Tous les analystes sont d’accord pour attribuer la tendance à la baisse des IDE aux défis de la reprise post-pandémie et à l’impact des tensions géopolitiques mondiales.

[2En juillet 2022, dans “The Diplomat” Joshua Kurlantzick spécialisé dans les recherches sur Asie du Sud-est au « Council on Foreign Relations (CFR), ancien chercheur associé à la « Fondation bipartisane pour la paix internationale - Carnegie Endowment for International Peace - », fondée en 1910 par l’industriel milliardaire philanthrope écossais naturalisé américain, Andrew Carnegie, avait décrit la baisse de l’attractivité de la Chine.

Alors que le « charisme positif » chinois durait depuis une vingtaine d’années le brouillage de l’image de la Chine s’est accéléré au cours des quatre dernières années, non seulement dans les démocraties occidentales et aux États-Unis, mais également au sein d’une partie des pays en développement.

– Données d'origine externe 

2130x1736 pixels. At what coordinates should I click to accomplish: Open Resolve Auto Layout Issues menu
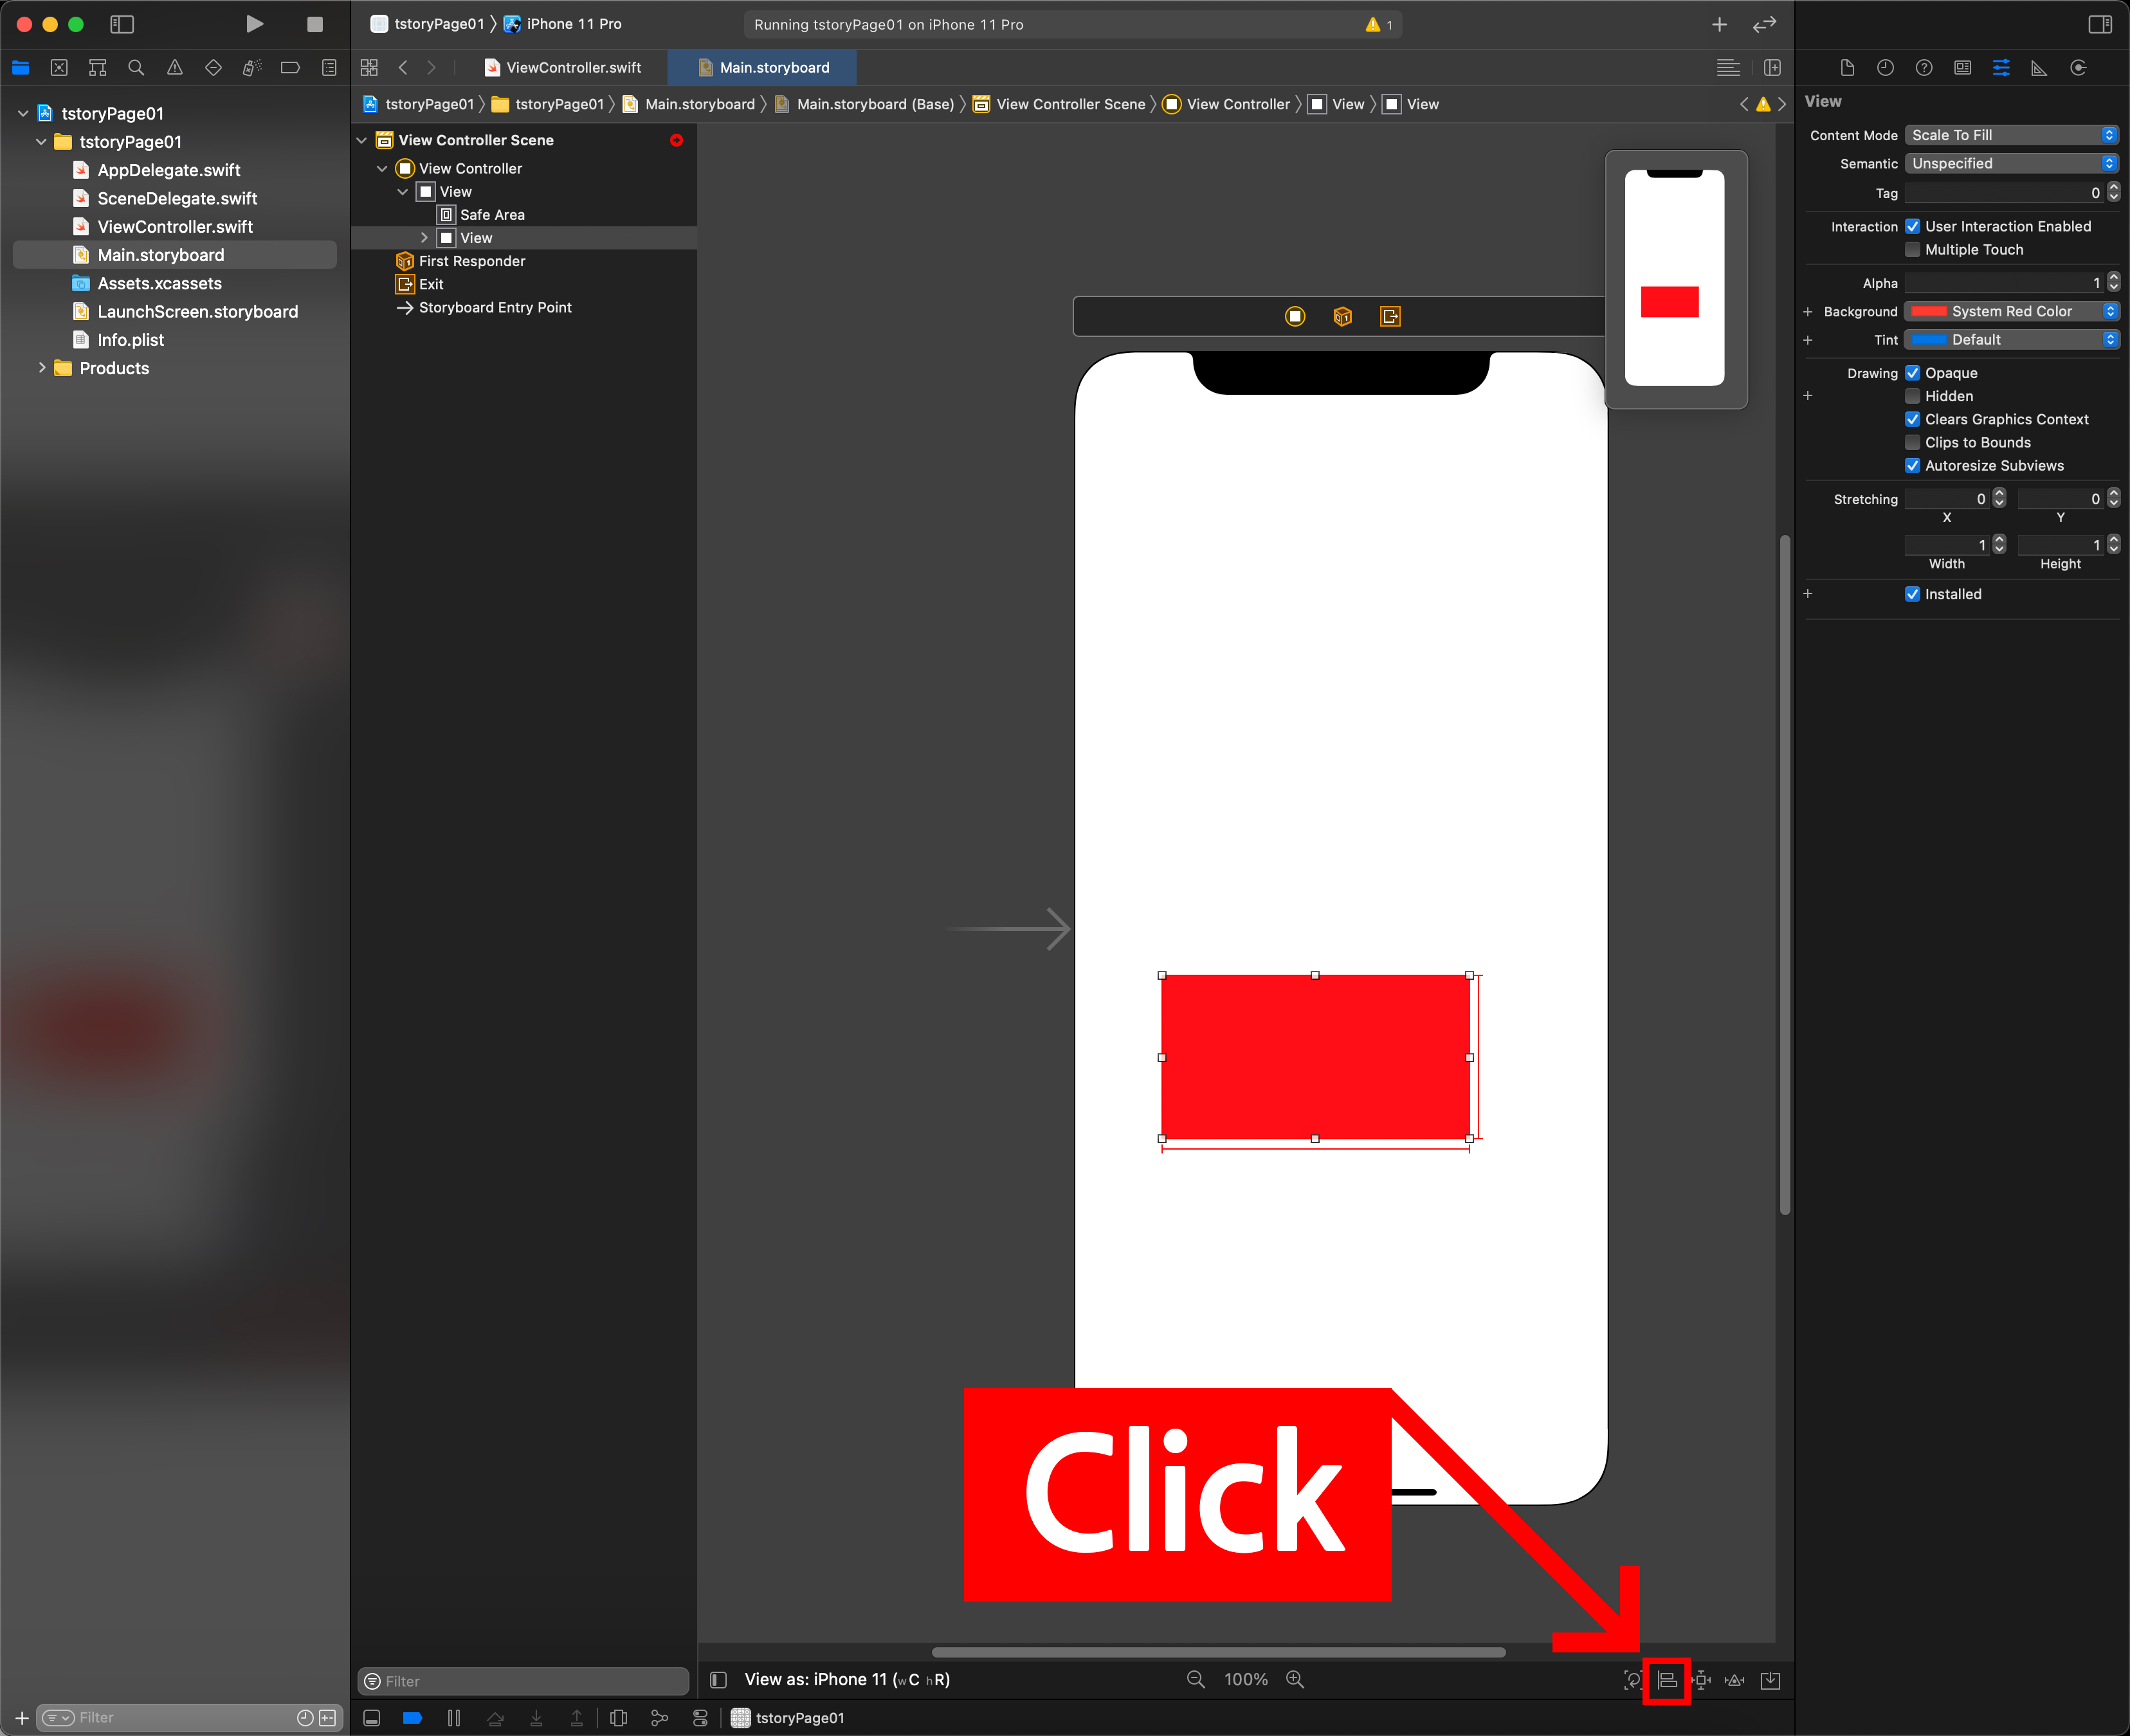coord(1735,1680)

L’analyse souligne notamment les effets indésirables de la stratégie internationale des « Loups guerriers » (lire : La Chine agressive et conquérante. Puissance, fragilités et contrefeux. Réflexion sur les risques de guerre) dont l’ambassadeur en France Lu Shaye, apparatchik au nationalisme agressif, fut un des tenants emblématiques, mais sanctionné par le Parti et relevé de son poste après son « dérapage » verbal qui, le 25 avril 2023 avait au cours d’une interview sur LCI nié la légitimité de plusieurs États post-soviétiques (voir : Lu Shaye nie la souveraineté de plusieurs États post-soviétiques).

Le déclin de l’attractivité de la Chine se lisait déjà dans les enquêtes d’opinions du Pew Research Center en 2021 de juin 2021.